超高エネルギー宇宙線が「生まれたばかりの」ニュートリノを高エネルギーに押し上げる可能性を系統的に調べた研究
この論文は、超高エネルギー宇宙線(UHECR: Ultra-High-Energy Cosmic Rays)が宇宙に残る「化石のような」ニュートリノ、つまり宇宙ニュートリノ背景(CνB: Cosmic Neutrino Background)を高いエネルギーに押し上げる仕組みを詳しく計算したものです。CνBはビッグバンの名残で、現在は非常に低温(約1.95K、エネルギーにすると約1.7×10^−4 eV)で、個々の粒子は検出が極めて難しい状態です。研究者たちは、この「ブースト」現象が高エネルギーのニュートリノ望遠鏡で間接的にCνBを調べる手段になり得るかを評価しました。
研究チームは、標準模型で予想される中性カレント反応の主要な散乱過程を網羅的に扱いました。具体的には、核全体に対するコヒーレントな弾性散乱(COH: coherent elastic neutrino–nucleus scattering)、個々の核子に対する弾性散乱(ES: elastic neutrino–nucleon scattering)、核内の非コヒーレント散乱(INCOH: incoherent neutrino–nucleus scattering)、バリオン共鳴生成(RES: resonance)、そしてバリオン内部のクォークを直接探る深非弾性散乱(DIS: deep inelastic scattering)を計算に含めています。どの過程が支配的になるかは、宇宙線のエネルギーや組成、散乱で生じる運動量の大きさ(Q^2)に依存します。さらに、宇宙線の入力としては、伝播コードPriNCeによる混合組成スペクトルと、HillasモデルのH3aおよびH4a実装を使い、星形成率(SFR)、クエーサー(QSO)、ガンマ線バースト(GRB)という3種類の源進化モデルを組み合わせて試算しました。
主な結果は「散乱チャネルの階層」が明確に現れるという点です。重い核を含む宇宙線成分では、低いブースト後ニュートリノエネルギー領域で核全体へのコヒーレント散乱(COH)が支配的になります。運動量が大きくなって核が分解能されると、個々の核子に対する弾性散乱(ES)と非コヒーレント散乱(INCOH)が重要になります。高エネルギー側ではバリオン共鳴(RES)が無視できない寄与を与え、最も高いエネルギー領域では深非弾性散乱(DIS)が現れますが、DISはモデル依存で、特にH4aモデルで目立つ一方、PriNCeやH3aでは小さいことが示されました。注として、観測ではピエール・オージェ実験のデータが示すように、10エクサ電子ボルト(EeV)を超えると質量成分が重くなり、陽子の割合は約10%未満に下がる傾向があります。

記録情報 →
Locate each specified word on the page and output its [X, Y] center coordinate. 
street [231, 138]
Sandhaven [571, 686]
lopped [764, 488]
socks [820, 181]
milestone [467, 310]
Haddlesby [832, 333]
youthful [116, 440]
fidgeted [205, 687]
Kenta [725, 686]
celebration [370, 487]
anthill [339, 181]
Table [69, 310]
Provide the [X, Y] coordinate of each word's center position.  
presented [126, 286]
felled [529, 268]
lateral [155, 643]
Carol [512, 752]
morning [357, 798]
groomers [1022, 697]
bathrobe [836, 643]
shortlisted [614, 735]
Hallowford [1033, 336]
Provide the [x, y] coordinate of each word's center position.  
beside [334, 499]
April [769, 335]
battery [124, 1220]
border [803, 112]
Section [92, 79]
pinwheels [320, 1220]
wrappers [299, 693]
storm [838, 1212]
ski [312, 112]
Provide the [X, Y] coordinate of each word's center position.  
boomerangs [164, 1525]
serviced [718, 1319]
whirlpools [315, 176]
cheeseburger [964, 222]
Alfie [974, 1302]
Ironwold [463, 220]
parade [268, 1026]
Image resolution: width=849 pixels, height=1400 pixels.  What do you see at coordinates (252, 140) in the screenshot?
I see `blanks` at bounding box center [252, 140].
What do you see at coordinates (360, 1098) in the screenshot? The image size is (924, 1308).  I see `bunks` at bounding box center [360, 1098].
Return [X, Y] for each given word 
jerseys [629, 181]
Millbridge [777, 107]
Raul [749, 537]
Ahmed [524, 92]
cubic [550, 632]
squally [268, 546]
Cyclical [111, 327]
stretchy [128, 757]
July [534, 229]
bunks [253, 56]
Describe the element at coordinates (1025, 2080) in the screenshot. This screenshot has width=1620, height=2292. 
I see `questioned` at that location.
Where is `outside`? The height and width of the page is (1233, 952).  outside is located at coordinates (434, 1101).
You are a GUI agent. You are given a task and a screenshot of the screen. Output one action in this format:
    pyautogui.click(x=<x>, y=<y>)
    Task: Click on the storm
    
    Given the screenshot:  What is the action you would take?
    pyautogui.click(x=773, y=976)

作業項目 1 → 次の (a)〜(c) が本文抜粋の内容と一致するかを判定し、それぞれ「はい」または「いいえ」で答えよ。判断の根拠となる本文抜粋の語句を正確に引用すること。(a) 宇宙ニュートリノ背景の現在の温度は約1.95Kである。(b) 深非弾性散乱(DIS)はPriNCeモデルで特に目立つ。(c) 試算では3種類の源進化モデルが用いられた。
作業項目 2 → 本文抜粋によると、重い核を含む宇宙線成分で、低いブースト後ニュートリノエネルギー領域において支配的になる散乱過程は何か。
エントリは本文抜粋とは別の出典に由来する。

回答 1 →
(a) はい。「現在は非常に低温(約1.95K」
(b) いいえ。「特にH4aモデルで目立つ一方、PriNCeやH3aでは小さいことが示されました」
(c) はい。「星形成率(SFR)、クエーサー(QSO)、ガンマ線バースト(GRB)という3種類の源進化モデルを組み合わせて試算しました」

回答 2 → 核全体へのコヒーレント散乱(COH)。